# Biting problem, maybe scared?



## MusicMonkey666 (Apr 4, 2014)

I've had Max for about 5 weeks now. His my only rat. I usually take him out of his cage everyday and allow him to explore for 2 hours or so depends. Usually he likes to hang out on my shoulder or hide in my hair. For the first 2 weeks he was fine. One day I stuck my finger in his cage just after I had eaten a sandwich only to have him bite me obviously it was because he smelt food. Then my house mate stuck his finger in to pat Max, he had clean hands. Max bit him. Now 9/10 when you put your finger in his cage clean hands or not he bites. Also recently what's got me more concerned is that when you go to take him out he'll bite. He bit me hard enough tonight to draw blood. 

I'm not sure whats happened with him or how to solve the problem.


----------



## Mattsrats (Feb 24, 2014)

Rats are social creatures that find strength in numbers. Rats that live alone usually become depressed, fearful, develop anxiety, and become aggressive.

You should get him a cage-mate as soon as possible because you still have to quarantine the new rat for at least 2 weeks and your fella will be alone that whole time. In the meantime get some leather work gloves and pick him up regardless of the biting as he may stop once he realizes it's futile.

Rats are such social creatures to a degree that some people consider keeping 1 rat to be cruel.

This article applies to rats:

http://en.wikipedia.org/wiki/Social_animal


----------



## brundlefly (Mar 27, 2014)

Ditto for above. It's funny how so many biting and behavior issues stem from rats who don't have cage mates.


----------



## Mattsrats (Feb 24, 2014)

I agree brudle

Rats basically need back up... I know I would feel better if I was in a new situation if I had a friend there with me.
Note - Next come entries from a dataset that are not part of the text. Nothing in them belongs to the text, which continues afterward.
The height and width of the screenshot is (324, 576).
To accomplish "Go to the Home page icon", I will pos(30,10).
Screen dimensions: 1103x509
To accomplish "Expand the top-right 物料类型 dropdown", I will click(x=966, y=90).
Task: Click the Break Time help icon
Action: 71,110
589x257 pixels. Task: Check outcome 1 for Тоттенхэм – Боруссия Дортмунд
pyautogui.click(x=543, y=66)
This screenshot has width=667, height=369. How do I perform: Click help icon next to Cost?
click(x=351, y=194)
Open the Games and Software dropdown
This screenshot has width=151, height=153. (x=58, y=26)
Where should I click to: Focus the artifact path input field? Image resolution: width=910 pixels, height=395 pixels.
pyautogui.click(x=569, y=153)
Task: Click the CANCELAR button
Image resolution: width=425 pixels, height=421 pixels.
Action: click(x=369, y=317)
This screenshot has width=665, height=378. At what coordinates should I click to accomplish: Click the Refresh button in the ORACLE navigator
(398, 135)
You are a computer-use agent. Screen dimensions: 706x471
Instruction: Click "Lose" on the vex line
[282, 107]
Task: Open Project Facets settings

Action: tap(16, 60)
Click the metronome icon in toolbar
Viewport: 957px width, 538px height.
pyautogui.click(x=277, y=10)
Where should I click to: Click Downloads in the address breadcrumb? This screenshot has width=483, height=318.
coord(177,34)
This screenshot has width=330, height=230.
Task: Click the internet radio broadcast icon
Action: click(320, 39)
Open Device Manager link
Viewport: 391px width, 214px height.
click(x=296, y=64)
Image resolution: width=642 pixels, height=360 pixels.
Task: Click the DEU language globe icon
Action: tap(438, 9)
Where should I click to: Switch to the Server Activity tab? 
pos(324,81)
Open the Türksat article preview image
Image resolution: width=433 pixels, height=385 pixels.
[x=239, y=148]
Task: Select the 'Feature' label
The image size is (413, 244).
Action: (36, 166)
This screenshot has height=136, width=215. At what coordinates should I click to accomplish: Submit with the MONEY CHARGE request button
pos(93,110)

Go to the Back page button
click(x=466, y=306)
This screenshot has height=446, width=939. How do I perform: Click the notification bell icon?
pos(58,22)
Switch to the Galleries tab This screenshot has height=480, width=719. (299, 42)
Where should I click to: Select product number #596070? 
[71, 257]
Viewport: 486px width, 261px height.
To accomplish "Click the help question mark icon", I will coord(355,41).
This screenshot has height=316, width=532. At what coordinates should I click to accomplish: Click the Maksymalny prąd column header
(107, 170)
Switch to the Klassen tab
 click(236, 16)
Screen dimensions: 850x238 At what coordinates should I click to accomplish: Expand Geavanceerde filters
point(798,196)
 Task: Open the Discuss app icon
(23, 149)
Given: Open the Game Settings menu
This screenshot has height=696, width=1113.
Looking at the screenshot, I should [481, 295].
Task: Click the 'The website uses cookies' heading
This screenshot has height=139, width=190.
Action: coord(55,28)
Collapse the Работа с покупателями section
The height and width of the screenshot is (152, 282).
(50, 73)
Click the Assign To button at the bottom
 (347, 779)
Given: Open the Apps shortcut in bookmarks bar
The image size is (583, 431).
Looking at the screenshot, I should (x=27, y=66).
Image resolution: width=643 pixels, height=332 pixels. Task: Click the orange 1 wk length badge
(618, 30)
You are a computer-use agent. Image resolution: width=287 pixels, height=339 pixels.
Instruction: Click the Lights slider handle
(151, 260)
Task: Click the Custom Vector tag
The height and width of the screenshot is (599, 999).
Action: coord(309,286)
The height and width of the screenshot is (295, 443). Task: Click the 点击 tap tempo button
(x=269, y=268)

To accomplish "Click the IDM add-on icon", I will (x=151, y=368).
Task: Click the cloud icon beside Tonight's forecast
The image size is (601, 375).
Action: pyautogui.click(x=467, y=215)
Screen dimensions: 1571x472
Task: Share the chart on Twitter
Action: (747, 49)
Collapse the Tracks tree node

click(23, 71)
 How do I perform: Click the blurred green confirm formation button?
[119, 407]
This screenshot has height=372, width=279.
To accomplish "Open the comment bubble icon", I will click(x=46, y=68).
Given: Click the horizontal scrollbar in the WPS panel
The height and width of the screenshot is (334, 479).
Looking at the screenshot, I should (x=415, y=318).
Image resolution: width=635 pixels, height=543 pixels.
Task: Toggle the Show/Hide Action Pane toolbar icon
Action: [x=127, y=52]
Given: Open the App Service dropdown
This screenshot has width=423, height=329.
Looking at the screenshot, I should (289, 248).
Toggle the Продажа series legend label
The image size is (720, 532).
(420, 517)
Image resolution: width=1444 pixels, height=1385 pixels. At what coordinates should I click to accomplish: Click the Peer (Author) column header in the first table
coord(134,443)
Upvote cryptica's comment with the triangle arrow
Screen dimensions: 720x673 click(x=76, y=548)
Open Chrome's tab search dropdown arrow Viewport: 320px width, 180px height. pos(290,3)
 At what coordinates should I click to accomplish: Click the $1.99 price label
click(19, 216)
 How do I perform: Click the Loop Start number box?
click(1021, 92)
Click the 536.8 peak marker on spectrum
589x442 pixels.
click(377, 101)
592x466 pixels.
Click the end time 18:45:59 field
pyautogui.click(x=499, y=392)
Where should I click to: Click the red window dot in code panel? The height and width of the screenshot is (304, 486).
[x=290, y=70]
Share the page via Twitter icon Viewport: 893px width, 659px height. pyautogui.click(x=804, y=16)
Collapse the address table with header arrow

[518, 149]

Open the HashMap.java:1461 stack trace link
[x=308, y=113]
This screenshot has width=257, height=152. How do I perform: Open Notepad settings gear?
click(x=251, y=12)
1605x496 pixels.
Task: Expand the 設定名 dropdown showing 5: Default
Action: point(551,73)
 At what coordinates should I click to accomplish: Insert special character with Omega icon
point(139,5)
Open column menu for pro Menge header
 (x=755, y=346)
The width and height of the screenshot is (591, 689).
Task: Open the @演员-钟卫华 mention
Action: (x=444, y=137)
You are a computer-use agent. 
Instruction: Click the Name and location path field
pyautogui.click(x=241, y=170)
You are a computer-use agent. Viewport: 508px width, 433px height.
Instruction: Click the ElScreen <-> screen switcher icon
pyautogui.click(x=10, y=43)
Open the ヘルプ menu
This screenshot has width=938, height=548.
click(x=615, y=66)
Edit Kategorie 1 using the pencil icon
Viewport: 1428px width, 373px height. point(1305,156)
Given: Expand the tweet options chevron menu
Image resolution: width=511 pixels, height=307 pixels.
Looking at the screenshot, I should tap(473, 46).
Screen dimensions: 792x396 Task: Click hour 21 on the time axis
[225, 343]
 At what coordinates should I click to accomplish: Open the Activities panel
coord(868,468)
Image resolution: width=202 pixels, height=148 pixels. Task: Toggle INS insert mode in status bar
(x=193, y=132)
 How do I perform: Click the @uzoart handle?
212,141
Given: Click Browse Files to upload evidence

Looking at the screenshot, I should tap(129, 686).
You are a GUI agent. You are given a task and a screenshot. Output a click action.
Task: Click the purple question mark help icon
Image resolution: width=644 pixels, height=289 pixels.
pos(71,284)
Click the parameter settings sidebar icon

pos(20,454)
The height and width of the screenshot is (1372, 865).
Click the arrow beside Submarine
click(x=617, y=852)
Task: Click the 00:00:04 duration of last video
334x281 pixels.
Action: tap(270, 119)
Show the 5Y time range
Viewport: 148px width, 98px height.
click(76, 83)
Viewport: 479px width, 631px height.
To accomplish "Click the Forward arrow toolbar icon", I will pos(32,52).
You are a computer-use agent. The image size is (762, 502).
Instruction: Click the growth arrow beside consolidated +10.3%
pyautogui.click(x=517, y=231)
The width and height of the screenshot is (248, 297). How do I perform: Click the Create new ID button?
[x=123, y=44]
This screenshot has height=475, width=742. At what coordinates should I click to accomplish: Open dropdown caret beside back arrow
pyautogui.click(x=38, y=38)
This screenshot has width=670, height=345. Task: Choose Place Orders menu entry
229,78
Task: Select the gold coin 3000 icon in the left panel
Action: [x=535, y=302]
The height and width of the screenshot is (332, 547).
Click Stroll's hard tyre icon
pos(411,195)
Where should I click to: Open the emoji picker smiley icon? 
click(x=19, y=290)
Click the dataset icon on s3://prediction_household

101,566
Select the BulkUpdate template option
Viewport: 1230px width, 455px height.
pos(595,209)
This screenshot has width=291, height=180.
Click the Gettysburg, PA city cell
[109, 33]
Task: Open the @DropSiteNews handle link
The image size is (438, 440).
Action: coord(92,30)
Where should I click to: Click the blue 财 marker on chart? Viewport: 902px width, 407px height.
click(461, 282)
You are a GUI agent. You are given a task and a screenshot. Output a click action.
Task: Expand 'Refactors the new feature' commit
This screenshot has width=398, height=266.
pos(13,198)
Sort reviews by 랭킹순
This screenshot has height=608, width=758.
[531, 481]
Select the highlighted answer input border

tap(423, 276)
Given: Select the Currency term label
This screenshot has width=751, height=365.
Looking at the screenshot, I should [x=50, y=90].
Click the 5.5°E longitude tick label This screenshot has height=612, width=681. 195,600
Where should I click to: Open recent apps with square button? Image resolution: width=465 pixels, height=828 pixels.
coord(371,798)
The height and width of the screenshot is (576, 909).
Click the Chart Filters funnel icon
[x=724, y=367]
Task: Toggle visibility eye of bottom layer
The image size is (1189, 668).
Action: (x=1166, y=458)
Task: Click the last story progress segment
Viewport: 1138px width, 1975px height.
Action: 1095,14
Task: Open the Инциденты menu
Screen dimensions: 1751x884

I'd say emotional support is the best way to describe having a cage-mate. Rats are way more intelligent than we can even determine I think.


----------



## Rat Daddy (Sep 25, 2011)

First of all, your rat isn't confusing you with food... rats really aren't that stupid... If your rat bites you it's because he wants to, why he wants to is a matter of what's happening in his mind.

I've raised a rather amazing rat, and our current rat is also temporarily alone, you can make up for lack of a rat friend by being around 24 X 7. Not that your rat will play with you round the clock, but you need to be there when he wants to be with you.

You might want to read the immersion guide for some ideas on how to improve your relationship and stop the biting, then you either need to adjust your lifestyle to include your rat into everything you do, or perhaps consider getting him a friend.

Best luck.


----------



## xbexidabestx (Jun 17, 2013)

I cannot stress how important the socialising side of having rats is. I had to isolate one of my males so he could recover from a slight choking incident.... Only for a few days, but Im pretty sure I actually witnessed some depression in him from being alone. He wasn't himself, no way can rats reach their full potential alone. Get him a cage buddy as soon as possible!!!!


----------



## Rat Daddy (Sep 25, 2011)

MusicMonkey666,

I know you asked about biting and you are getting the general reply that you need another rat... And you are likely thinking that wasn't your question and by the way, it won't necessarily fix your biting problem because that's more than likely due to improper socialization and not enough time playing with you. He also might be reaching the age where he's staking his claim on pack (family) leadership and you might have to remind him who's in charge.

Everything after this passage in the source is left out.